Many people prefer for-profit “Medicare Advantage” plans because they get dental and eye coverage that people on traditional Medigap plans lack. This year, the program added even more “advantages” to help older people. Those who use these plans, however, may be unfamiliar with government audits showing that Medicare Advantage plans pose “an imminent and serious risk to the health of… enrollees” and overcharge taxpayers by $10 billion a year. Another report shows that the plans are not submitting accurate claims data, and they may be paid for services that they provide.  Last year, six senators described wrongdoings by several corporations including UnitedHealth Group, Aetna, Cigna and Humana—tens of billions of dollars in overcharges, failure to cover required care, inaccurate provider directories, etc.

Conservatives argue against single-payer health care with two primary reasons—they want freedom to not have health care and the system costs too much. In just 2017, U.S. insurers and healthcare providers spent $812 billion on paperwork and other administrative activities, according to a study reported in the Annals of Internal Medicine. These costs are 34.2 percent of U.S. total national health expenditures in that year and twice what Canada spends on healthcare administration in the same year. U.S. insurers and providers pent $2,497 per person on healthcare administration in 2017 compared to Canada’s cost of $551 per capita. The study found that “Medicare for All” could save over $600 billion per year, just on bureaucracy.

While DDT removes healthcare from people, he makes health worse in the United States. For decades, health professional believe that exposure to radiation can cause cancer; now DDT wants to “relax” regulations for radiation in the U.S. to “have a positive effect on human health.” According to a witness at a congressional hearing, exposure to radiation and other carcinogen that stress the body makes people healthier by putting bodies’ repair mechanisms work better, like exercise and exposure to sunlight. DDT’s transition team member Steven Milloy, who supports this idea, also denies human-made climate change and any health risks from tobacco. Milloy, a Fox consultant, also supports the use of pesticide DDT and asbestos.
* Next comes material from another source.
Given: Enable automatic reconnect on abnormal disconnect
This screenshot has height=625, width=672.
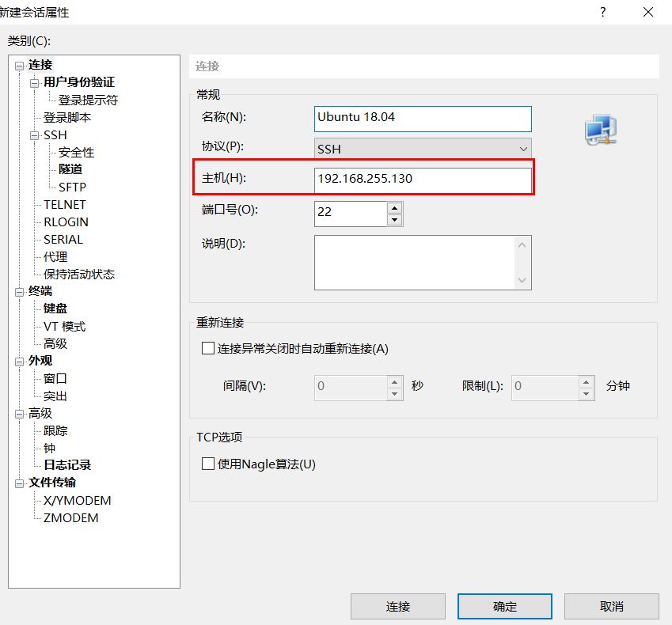Looking at the screenshot, I should (207, 349).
DDT makes people sick in other ways. Anxiety, depression, and anger are the highest since 2007. People in the U.S. have a 20 percent higher stress rate than most of the 143 countries in the 143 countries in the Gallup poll, including Venezuela and Rwanda. For the first time, counselors see patients in therapy because of politics.

A report from the New York University Law Schools State Energy and Environmental Impact projects that the rollback of about 100 environmental protection rules will cause, in the next decade, “1,630 more incidences of premature deaths, 120,000 additional asthma attacks, and 140,000 missed school days and 48,000 lost work days.” The EPA estimates an additional 300 to 1,500 human death each year from air pollution.

A 2019 study shows that fracking is tied to skin, genital, and urinary diseases. Researchers theorize that drilling activity may be related to risky sexual behaviors. Disruptions to buried bacteria and chemical exposures in drinking water may be an affect. Other studies show links to cardiovascular and respiratory issues such as asthma.

DDT has also scrapped regulations to define “organic” beef, pork, and chicken and loosened inspections for pork which can also affect health.

A major problem from DDT’s focus rejection of education about sexual and reproductive health is the spike in rates of STI (sexually transmitted infections) within the United States. For example, gonorrhea infections increased by 82.6 percent within a decade. Almost half the states lack both sex education and HIV education, and Title X funding has been taken from many health care providers. DDT’s administration increased the budget for abstinence-only programs by 67 percent although these programs don’t work.

Much less health care with increased illness. What can go wrong?